Building a Democracy in Exile
Barely a year after his arrival in India, the Dalai Lama oversaw the creation of the Commission of Tibetan People’s Deputies, the first elected body in Tibetan history. What began in Bodh Gaya in 1960 evolved over the decades into a full-fledged democratic structure. By the 1990s, the Assembly had gained authority to elect ministers, transforming what was once a ceremonial institution into a legislative body.
The most significant shift came in 2011, when the Dalai Lama devolved his political powers to the elected leadership. The Sikyong — the political leader of the Central Tibetan Administration (CTA) — now derives legitimacy not from religious authority but from the ballot box. Today, the CTA mirrors modern democratic systems, with an executive headed by the Sikyong, a 45-member parliament representing regions and religious traditions, and an independent judiciary in the form of the Tibetan Supreme Justice Commission.
Elections are competitive and participation spans the diaspora — from India and Nepal to North America and Europe. Voter turnout is high, reflecting the exile community’s commitment to representative governance. The peaceful transfers of power in successive elections stand as testimony to this maturity.

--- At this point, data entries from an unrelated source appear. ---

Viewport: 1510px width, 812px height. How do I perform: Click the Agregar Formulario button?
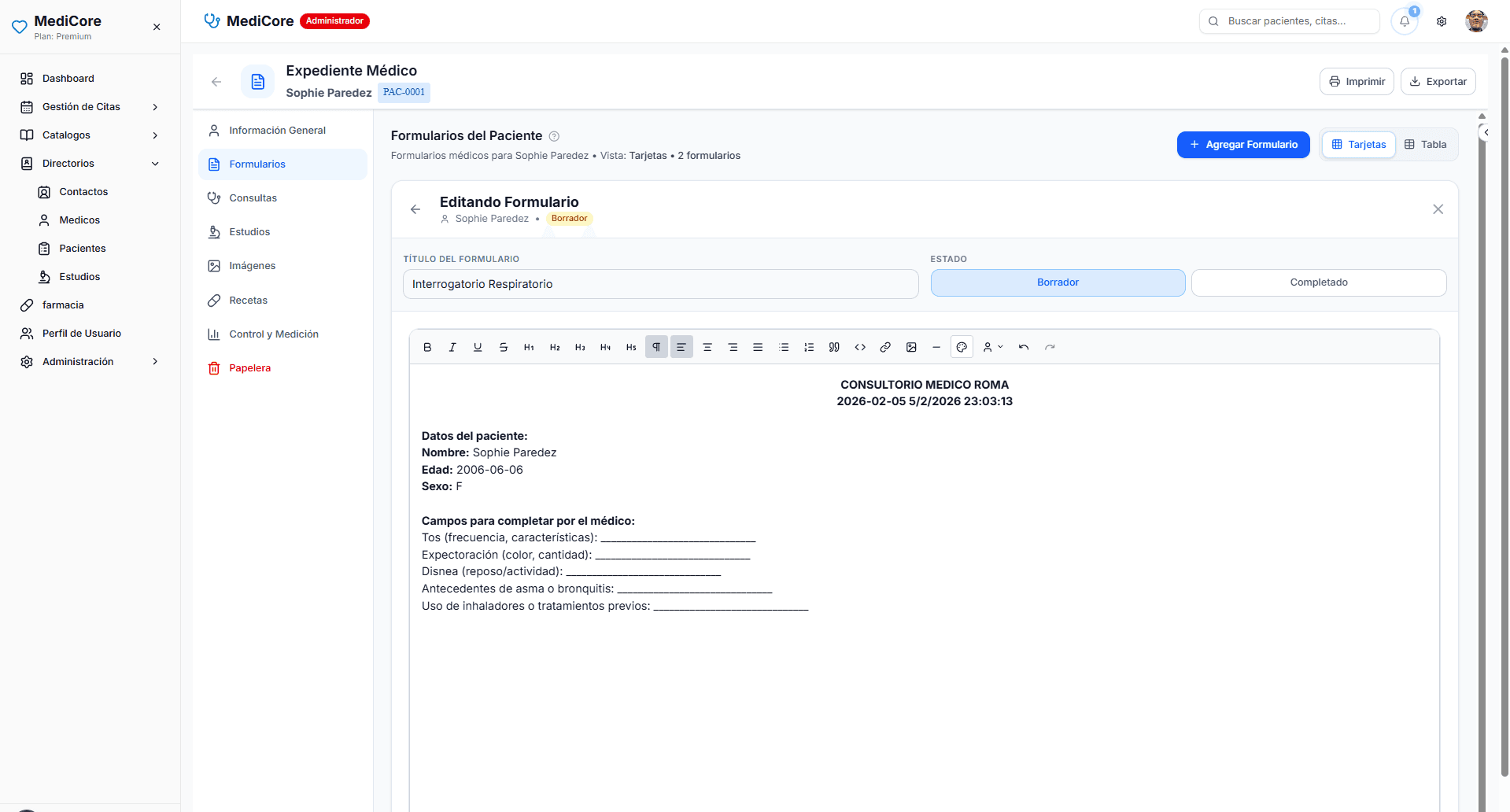[x=1243, y=145]
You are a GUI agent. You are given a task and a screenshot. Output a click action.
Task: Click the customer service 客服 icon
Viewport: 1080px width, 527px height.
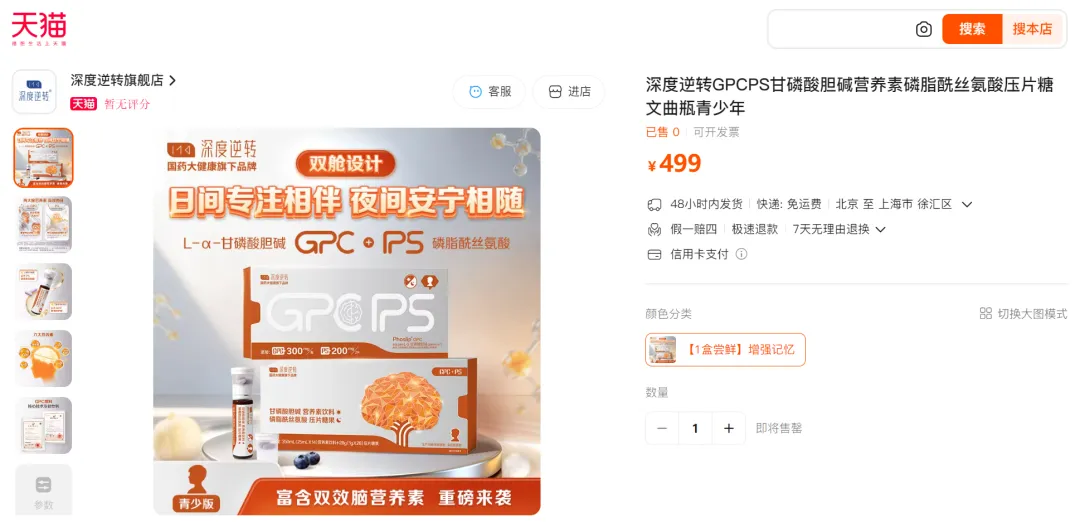coord(475,92)
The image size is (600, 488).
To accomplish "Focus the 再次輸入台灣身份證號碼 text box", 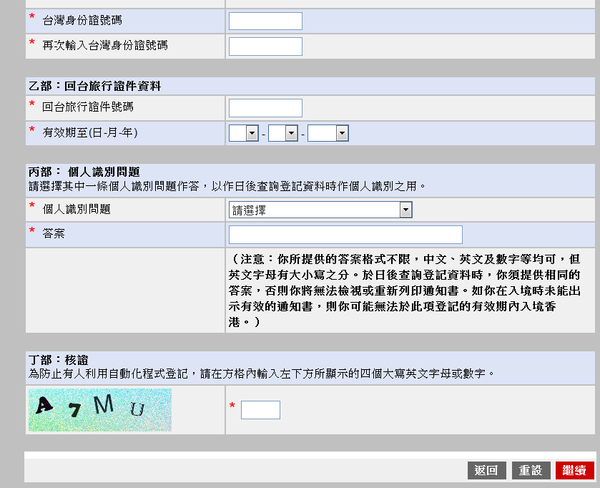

Authoritarianism Entrenched
Inside Tibet, the story could not be more different. After dismantling traditional governance structures, Beijing installed a Communist Party apparatus that permits no dissent. Political expression in favour of the Dalai Lama is criminalised. Monasteries — once centres of education, mediation and community life — are placed under the control of Party-appointed management committees. Religious ceremonies are curtailed, and even prayers for the Dalai Lama are banned.

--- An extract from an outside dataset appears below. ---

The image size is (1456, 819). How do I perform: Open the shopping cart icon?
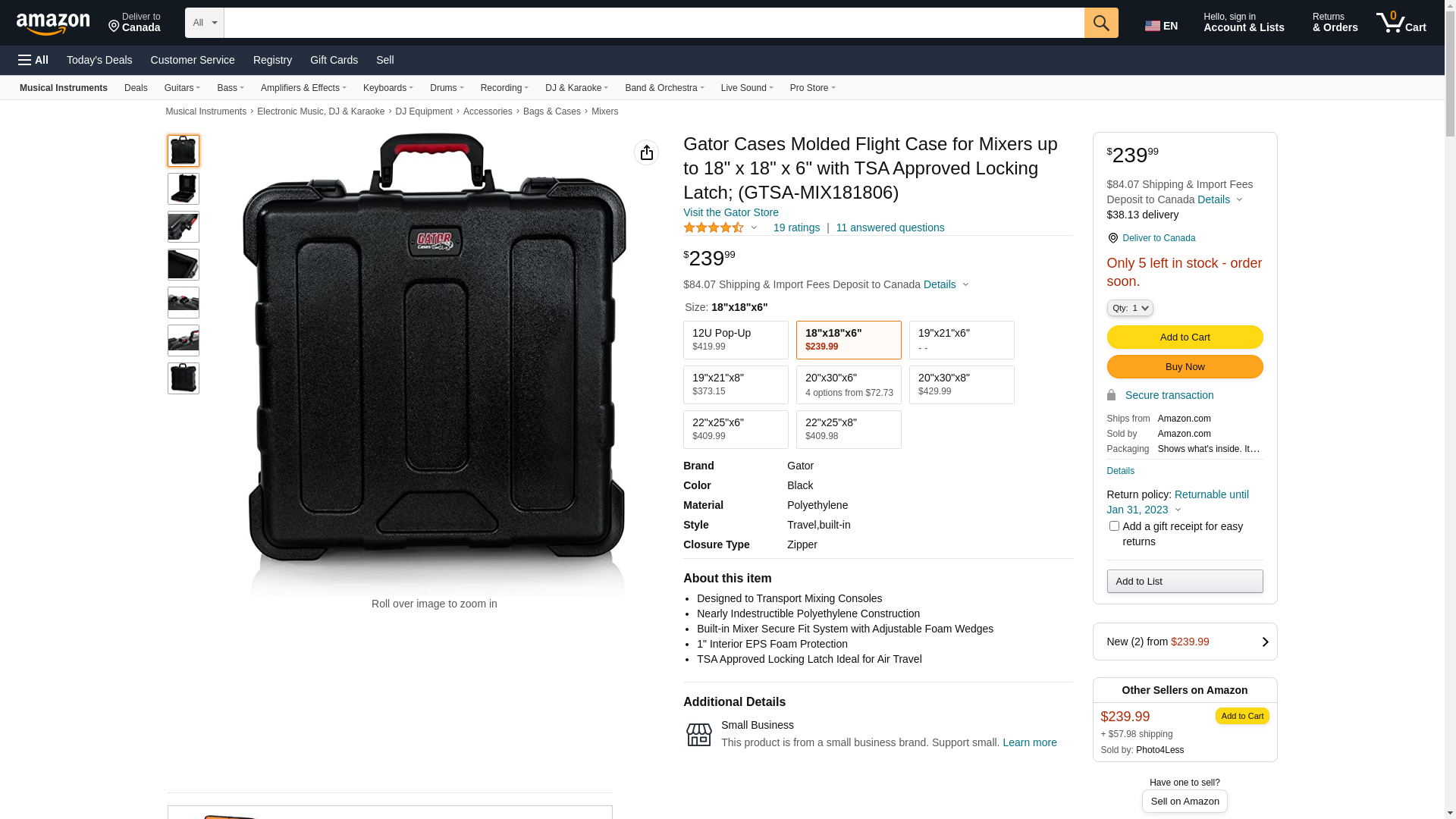(x=1401, y=23)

The state’s reach extends into every aspect of social life. The “stability maintenance” campaign has resulted in thousands being detained for peacefully advocating for linguistic rights, cultural preservation, or environmental protection. Community associations and informal welfare groups, long part of the Tibetan social fabric, have been outlawed. Surveillance is ubiquitous: grid-style policing, biometric data collection, and mandatory displays of loyalty to President Xi Jinping.
The outcome is a society where political participation is nonexistent, cultural autonomy is smothered, and dissent is punished swiftly. For more than a decade, Tibet has consistently ranked among the least free territories in the world.
Governance as Legitimacy
The contrast between exile democracy and authoritarian Tibet carries significance beyond the Tibetan people. It speaks to the core question of legitimacy. The exile community, despite its statelessness, has demonstrated that Tibetans can govern themselves responsibly and peacefully. China, despite wielding vast resources, relies on repression to maintain its hold.

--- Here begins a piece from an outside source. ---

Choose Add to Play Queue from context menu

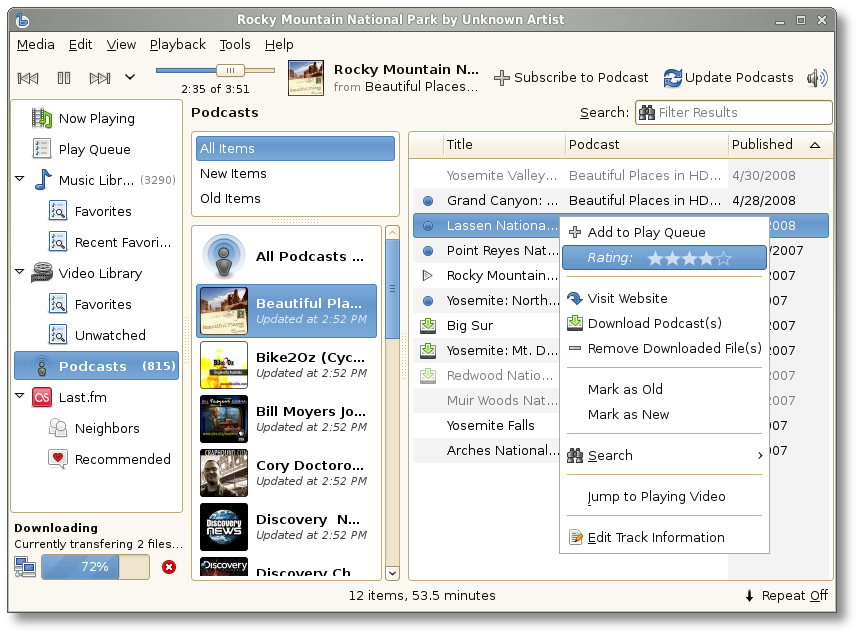click(646, 232)
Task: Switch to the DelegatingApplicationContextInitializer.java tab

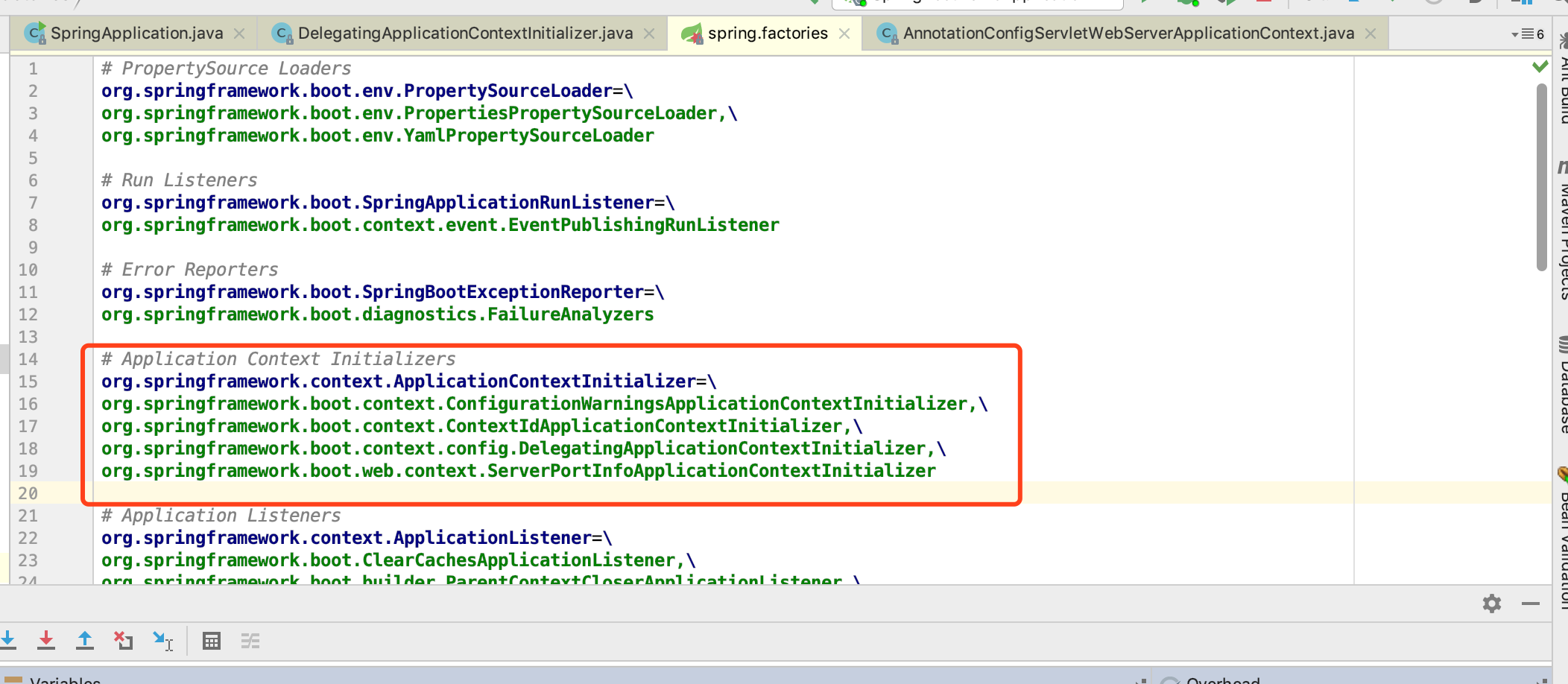Action: [x=465, y=34]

This divergence undermines Beijing’s claim that its rule is both necessary and beneficial. It also reinforces the exile community’s credibility. Where Tibetans inside Tibet have no mechanism to express their political will, those in exile exercise it regularly through elections, debates and institutional checks and balances.
What is India’s Role?
None of this would have been possible without India. By hosting over 100,000 Tibetan refugees and permitting the establishment of parallel institutions, India provided the space for democracy to flourish in exile. Dharamshala’s parliament operates openly, its debates echoing the procedures of Indian legislatures. Local assemblies across Tibetan settlements extend democratic participation to the grassroots level.
India’s hospitality has enabled the Tibetan example to become more than symbolic. It is now a functioning model of how displaced communities can preserve both identity and governance under democratic frameworks.
What are the Implications for the Future?
The tale of two Tibets is instructive. Authoritarianism may impose order through fear, but it erodes legitimacy and fuels resentment. Democracy, even in exile, creates resilience and legitimacy by aligning governance with the consent of the governed.
For Beijing, the existence of exile democracy remains a persistent challenge: proof that Tibetans have a viable alternative vision of governance. For India and the wider world, it is an opportunity to support a model that aligns with universal values of representation, accountability and dignity.
More than six decades on, Tibet’s story is defined by contrast. Inside its borders, authoritarianism tightens its grip. Beyond them, democracy flourishes in exile. The result is a profound lesson: governance rooted in coercion cannot extinguish a people’s aspiration for freedom, while governance grounded in consent can sustain identity even without a homeland.
The future of Tibet remains uncertain, but its present reveals a truth the world cannot ignore: democracy endures, even in exile, and authoritarianism, however entrenched, remains brittle at its core.